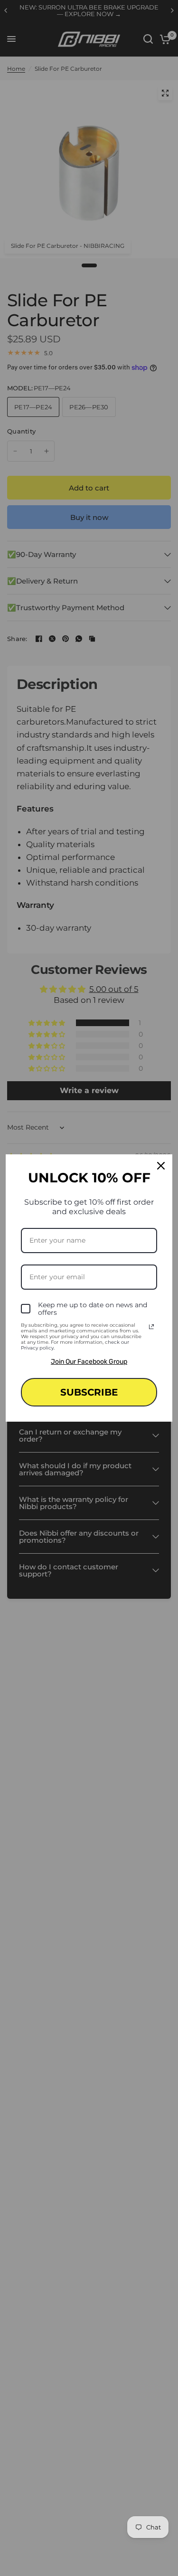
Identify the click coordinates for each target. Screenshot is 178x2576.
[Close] (161, 1165)
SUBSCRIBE (89, 1392)
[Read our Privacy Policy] (151, 1326)
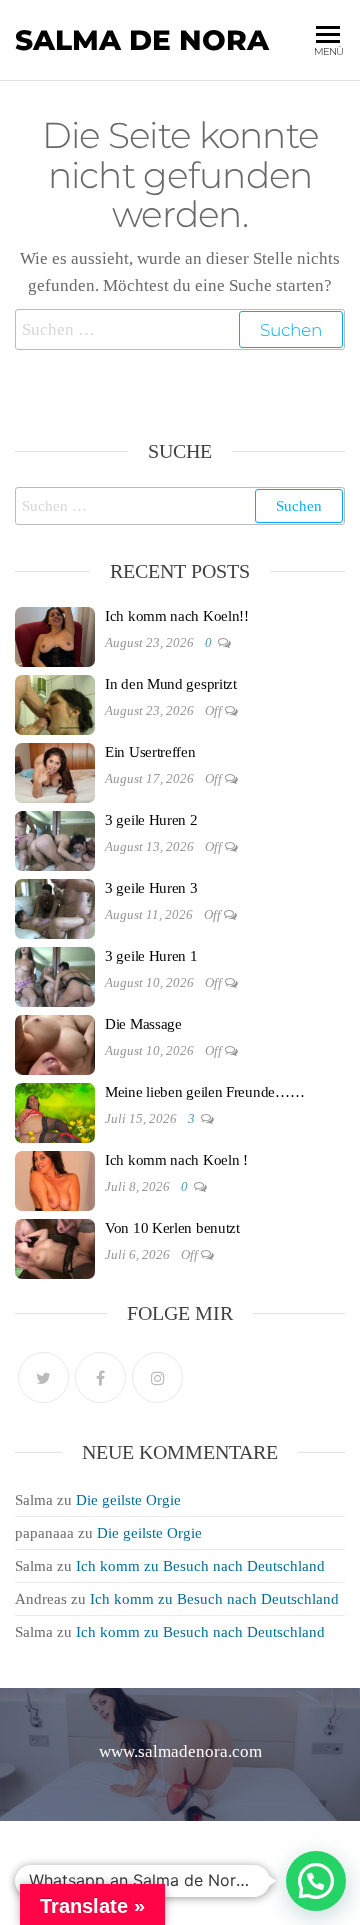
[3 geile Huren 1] (55, 976)
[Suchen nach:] (180, 329)
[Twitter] (43, 1377)
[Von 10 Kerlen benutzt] (55, 1248)
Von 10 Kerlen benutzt (172, 1228)
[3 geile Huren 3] (55, 908)
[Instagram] (157, 1377)
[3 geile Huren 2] (55, 840)
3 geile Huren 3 (151, 888)
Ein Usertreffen (150, 752)
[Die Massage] (55, 1044)
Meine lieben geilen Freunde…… (204, 1092)
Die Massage (143, 1024)
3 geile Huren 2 (151, 820)
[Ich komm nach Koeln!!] (55, 636)
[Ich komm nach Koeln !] (55, 1180)
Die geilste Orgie (128, 1500)
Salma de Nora (142, 40)
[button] (316, 1881)
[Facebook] (100, 1377)
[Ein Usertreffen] (55, 772)
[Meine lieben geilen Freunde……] (55, 1112)
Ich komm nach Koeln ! (176, 1160)
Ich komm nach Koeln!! (177, 616)
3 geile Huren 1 (151, 956)
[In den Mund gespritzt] (55, 704)
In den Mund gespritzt (171, 684)
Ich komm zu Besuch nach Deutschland (200, 1566)
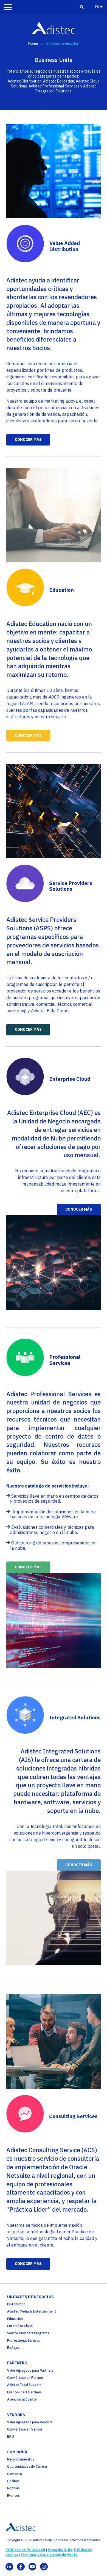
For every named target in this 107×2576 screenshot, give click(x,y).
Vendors (16, 2414)
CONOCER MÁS (28, 439)
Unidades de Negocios (30, 2296)
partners (17, 2362)
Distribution (16, 2304)
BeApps (13, 2348)
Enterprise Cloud (20, 2326)
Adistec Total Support (24, 2385)
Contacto (14, 2474)
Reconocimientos (20, 2459)
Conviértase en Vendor (24, 2429)
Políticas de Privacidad (25, 2550)
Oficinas (13, 2481)
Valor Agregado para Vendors (29, 2422)
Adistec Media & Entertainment (31, 2311)
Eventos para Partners (24, 2392)
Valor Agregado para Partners (30, 2370)
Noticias (13, 2488)
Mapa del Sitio (60, 2550)
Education (15, 2319)
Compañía (17, 2451)
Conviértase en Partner (25, 2378)
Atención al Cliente (22, 2399)
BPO (10, 2436)
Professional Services (23, 2340)
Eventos (13, 2495)
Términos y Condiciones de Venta (49, 2555)
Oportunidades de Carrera (27, 2466)
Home (33, 43)
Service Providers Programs (28, 2333)
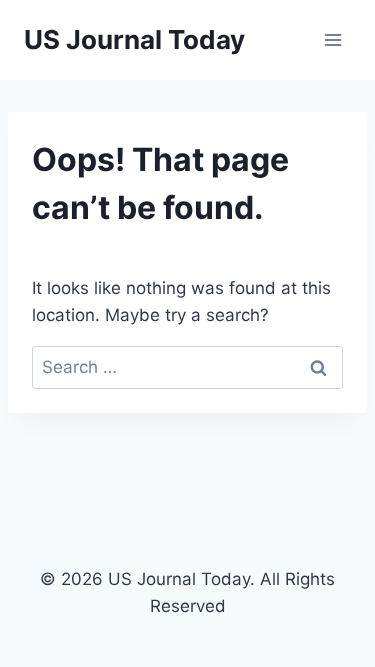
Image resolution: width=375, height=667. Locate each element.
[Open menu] (332, 39)
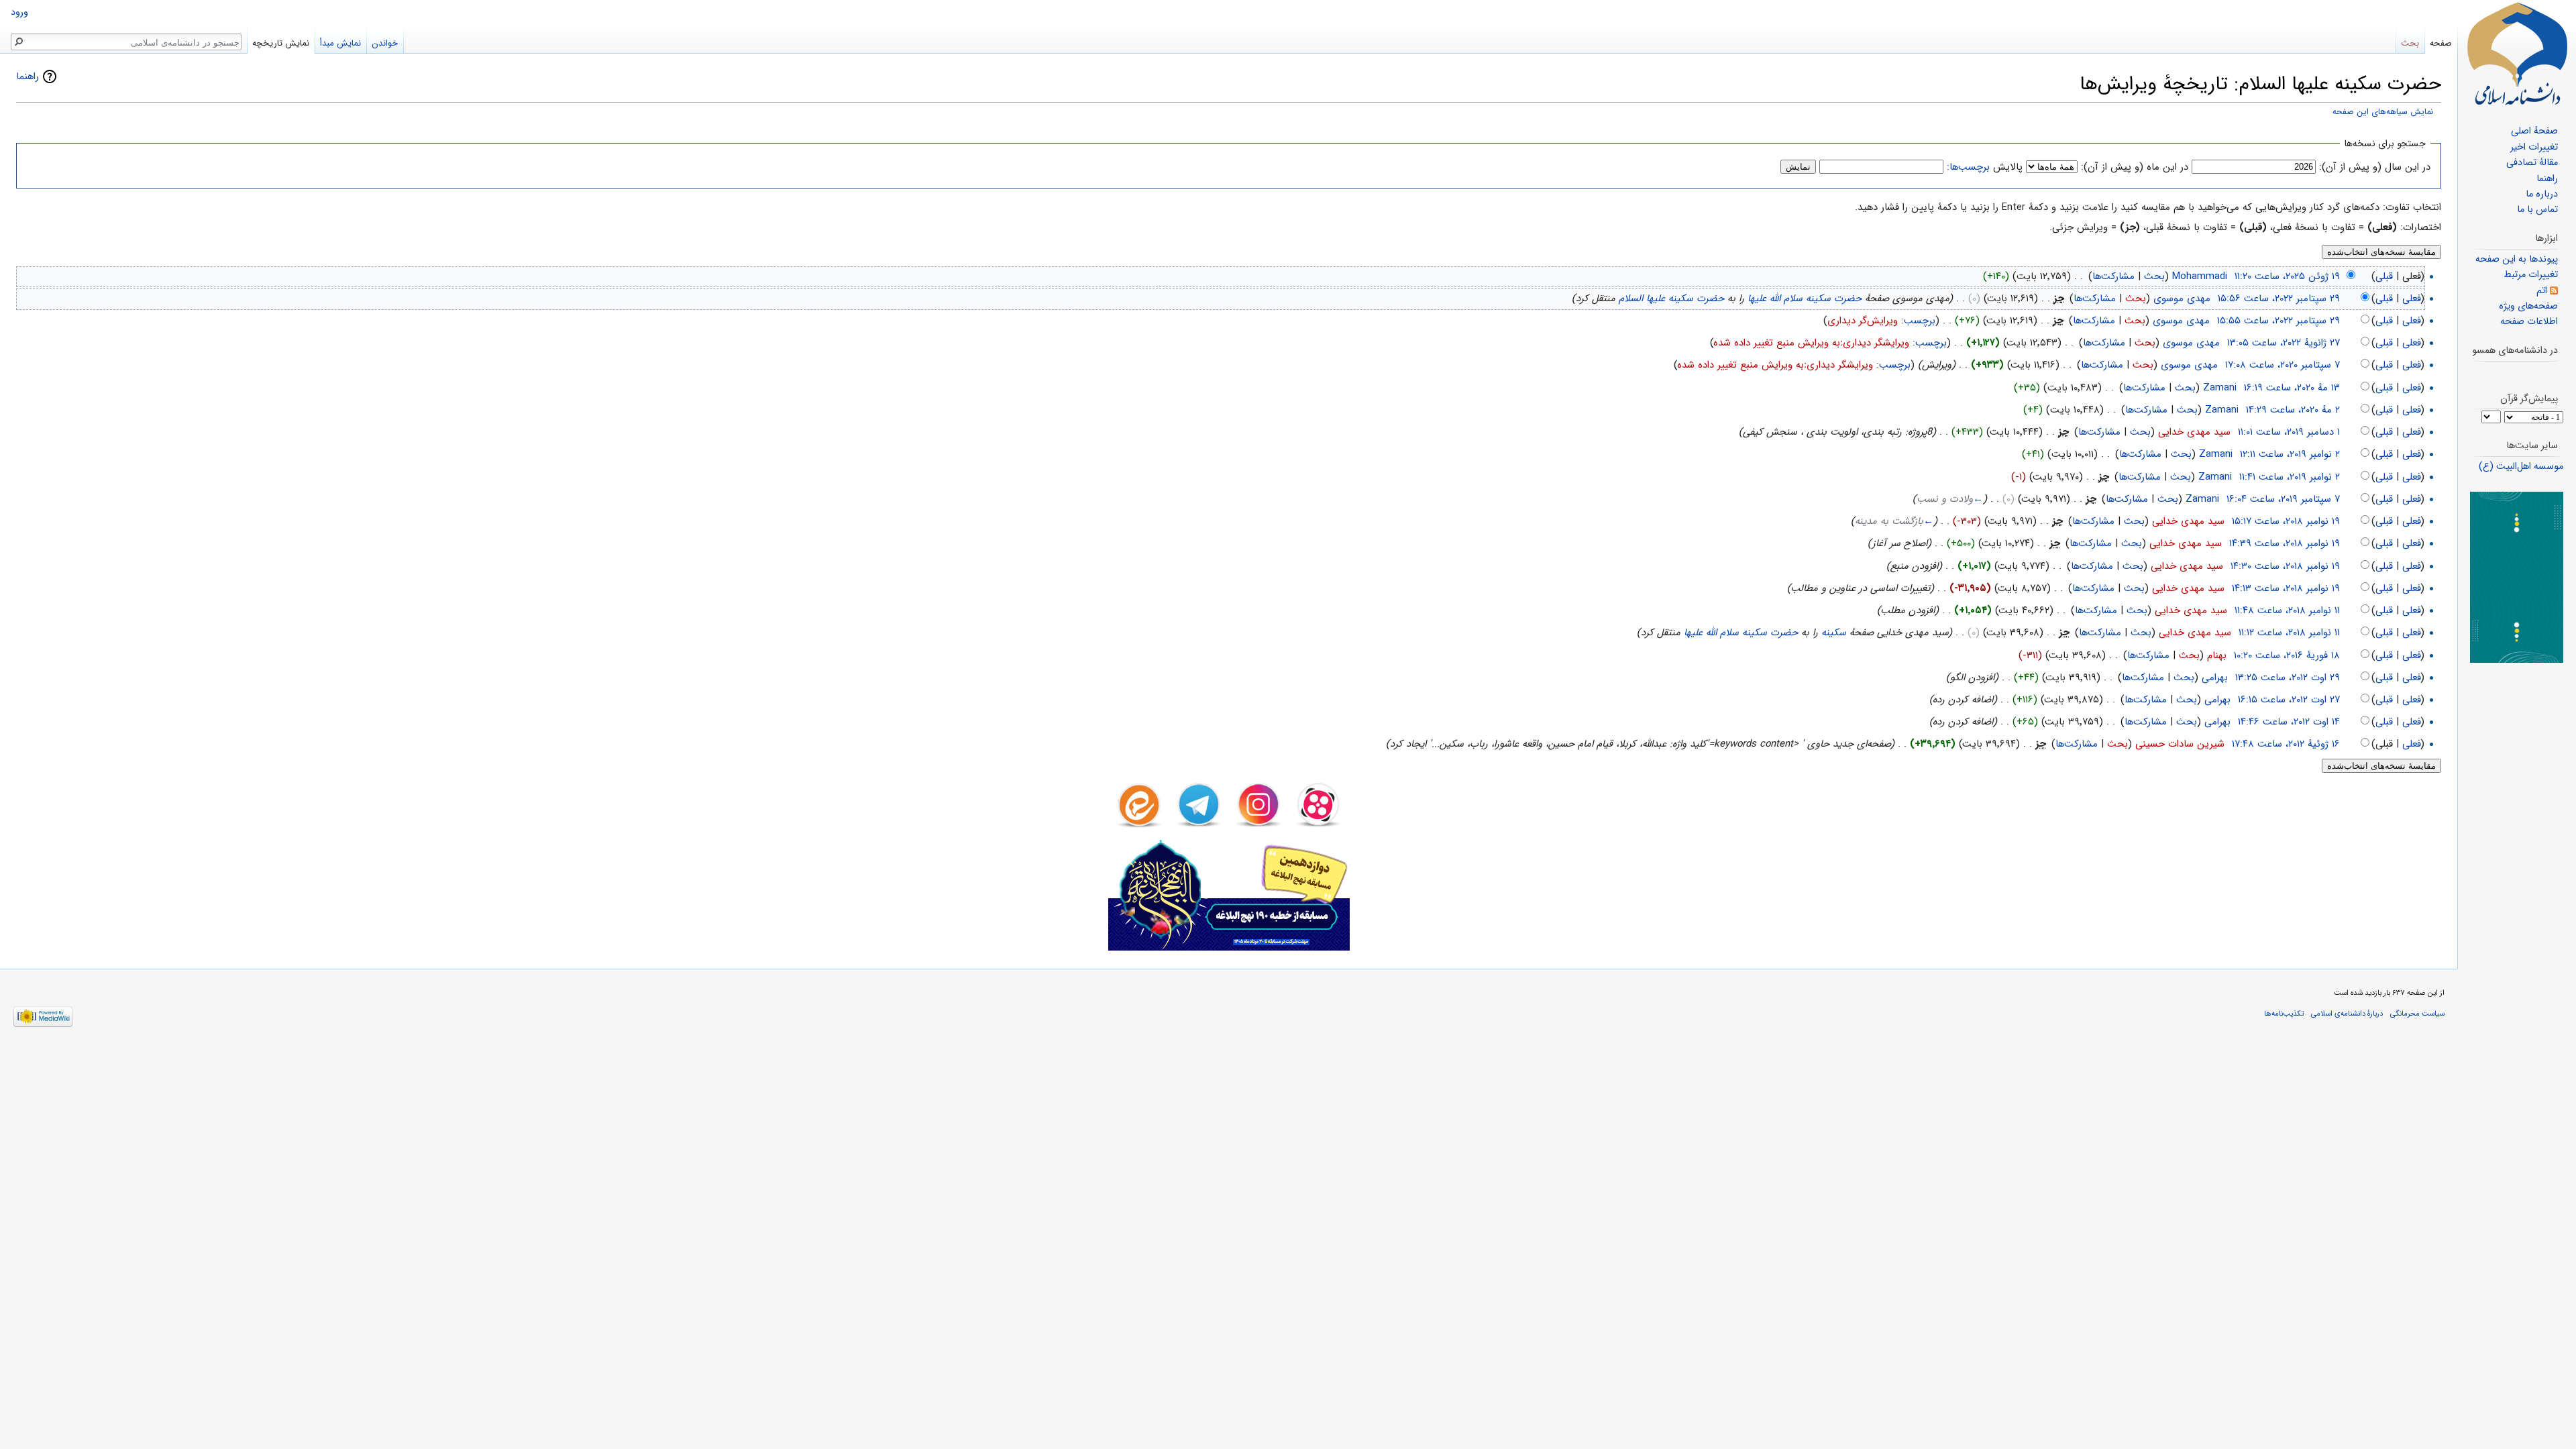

--

What is needed: Print the data exactly, from its first line to the line containing "[button] (316, 1881)", both included. Omit the pictures.

Response to this exercise:
Identify the click coordinates for each target. Screenshot is 178x2576.
[Close] (161, 1165)
SUBSCRIBE (89, 1392)
[Read our Privacy Policy] (151, 1326)
[3 geile Huren 1] (55, 976)
[Suchen nach:] (180, 329)
[Twitter] (43, 1377)
[Von 10 Kerlen benutzt] (55, 1248)
Von 10 Kerlen benutzt (172, 1228)
[3 geile Huren 3] (55, 908)
[Instagram] (157, 1377)
[3 geile Huren 2] (55, 840)
3 geile Huren 3 (151, 888)
Ein Usertreffen (150, 752)
[Die Massage] (55, 1044)
Meine lieben geilen Freunde…… (204, 1092)
Die Massage (143, 1024)
3 geile Huren 2 (151, 820)
[Ich komm nach Koeln!!] (55, 636)
[Ich komm nach Koeln !] (55, 1180)
Die geilste Orgie (128, 1500)
Salma de Nora (142, 40)
[button] (316, 1881)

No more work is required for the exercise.